NextSource, known as Energizer Resources Inc. until this spring, hopes to mine its big Molo graphite deposit in Madagascar, but a lack of cash has forced it to scale back its plan dramatically. NextSource plans to spend $21.5-million (U.S.) building a mine that would produce 17,000 tonnes of graphite concentrate per year over a 30-year period. The study projects a discounted net present value of $25.5-million (U.S.). The original feasibility study, completed in 2015, proposed a $150-million (U.S.) mine that would produce 53,000 tonnes of concentrate per year over 26 years, resulting in a discounted net present value of $390-million (U.S.). NextSource still hopes to get there, so it is calling its miniaturized plan a “phase 1 modular” mine.
Frank Basa’s Castle Silver Resources Inc. (CSR), up one-half cent to 20.5 cents on 1.2 million shares, has received assays of up to 1.55 per cent cobalt over 0.65 metre near the surface of a hole at its Castle silver mine in Northeastern Ontario. The narrow interval also yielded 0.65 per cent nickel, plus modest amounts of precious metals. Mr. Basa, president and CEO, spun the narrow thread of metals into a promotional suit, saying that once again, he and his crew have shown how historical operators overlooked the potential for cobalt and other metals at Castle while they focused on high-grade silver. He says the company will trench at an array of new near-surface targets while it makes final preparations for trenching and drilling of untested structures on the first level of the old mine.

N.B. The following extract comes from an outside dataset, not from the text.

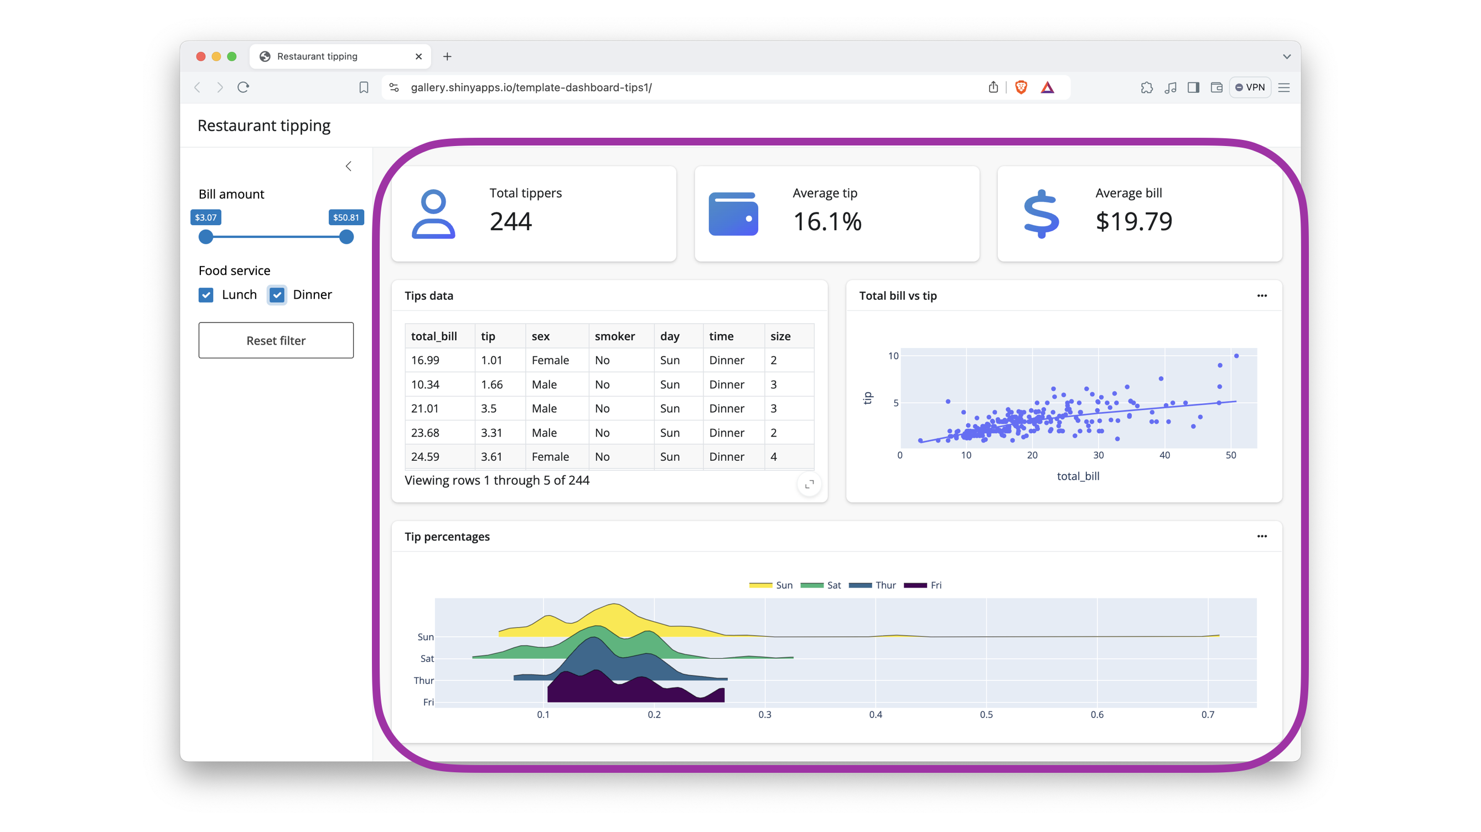The height and width of the screenshot is (832, 1481).
Task: Click the Brave Shields lion icon
Action: pos(1021,87)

Boris Kamstra’s Alphamin Resources Corp. (AFM), up 3.5 cents to 43.5 cents on
302,000 shares, has secured an $80-million (U.S.) credit facility to help it build a tin mine near Bisie in the eastern Democratic Republic of the Congo. Mr. Kamstra, CEO, says that the company now has more than 80 per cent of the cash it needs to build the mine, adding that he and his crew will now focus on raising the remaining $31.4-million (U.S.) that it needs. The company updated its feasibility study earlier this year, pegging the capital cost at just over $150-million (U.S.) and the discounted net present value at a pleasing $402-million (U.S.). At last report, Bisie held a reserve of 4.67 million tonnes averaging 3.58 per cent tin, suggesting the mine could be a cash cow, with tin currently worth about $9 (U.S.) per pound, if things remain peaceful in the troubled region.